Se c’è un’immagine che suscita timore e fastidio quasi universale, è quella di un’ape che si avvicina minacciosa con il pungiglione pronto a pungerci. Eppure, ciò che per noi è sempre stato sinonimo di dolore e gonfiore, spavento e paura, per la scienza potrebbe avere tutt’altra rilevanza. Stando ai più recenti studi, infatti, sembrerebbe che il veleno di questi piccoli insetti volatili potrebbe nascondere, tra le sue molecole, un’arma efficiente per combattere il cancro. Si tratterebbe di una sua componente, la melittina, pare possedere un “potere” inaspettato. Ma quanto di questa idea affascinante appartiene alla realtà, e quanto invece al regno delle speranze ancora lontane?
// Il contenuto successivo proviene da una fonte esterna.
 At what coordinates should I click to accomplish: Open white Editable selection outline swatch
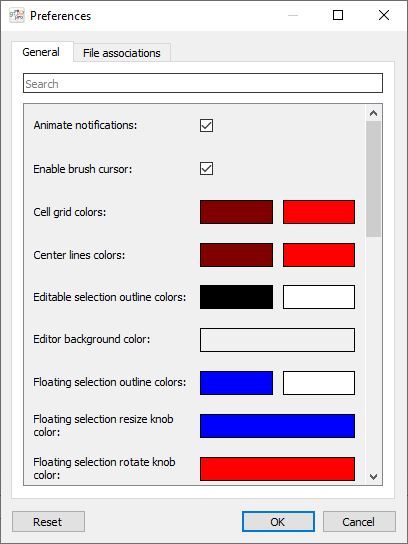point(319,297)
Una molecola spietata, ma non troppo selettiva: la melittina
Innanzitutto, è bene precisare che la melittina rappresenta circa la metà della composizione del veleno d’api. È un piccolo peptide, ma dotato di una forza distruttiva impressionante. Secondo quanto osservato dagli esperti, essa avrebbe la capacità di perforare le membrane cellulari, compromettere i segnali vitali delle cellule tumorali e innescarne perfino la morte programmata. Non a caso, alcuni esperimenti condotti su colture cellulari e modelli animali hanno dimostrato che può rallentare la crescita di tumori al seno, alla prostata e persino del melanoma.
C’è un però. Per quanto tali proprietà lascerebbero ben sperare nel campo oncologico, la sfortuna è che tale molecola non effettua distinzioni tra cellule infette e sane. Anzi, al contrario, risulta tossica tanto per le une quanto per le altre. Insomma, è un’arma a doppio taglio, una sorta di bomba chimica biologica ancora priva di un sistema di puntamento preciso, sebbene Paracelso affermasse che:
È la dose che fa il veleno
La corsa all’ingegneria della precisione
Non andando le cose esattamente in questa direzione, alla luce delle ultime scoperte ricercatori provenienti da svariati Paesi stanno provando a imbrigliare la melittina, a confezionarla in nanoparticelle o liposomi, per far sì che questa diventi in grado di attaccare direttamente (e solamente!) le cellule tumorali, risparmiando, di conseguenza, quelle sane. In altre parole, è come se si volesse trasformare un’arma grezza in un proiettile intelligente: stessa potenza distruttiva, ma con una precisione chirurgica.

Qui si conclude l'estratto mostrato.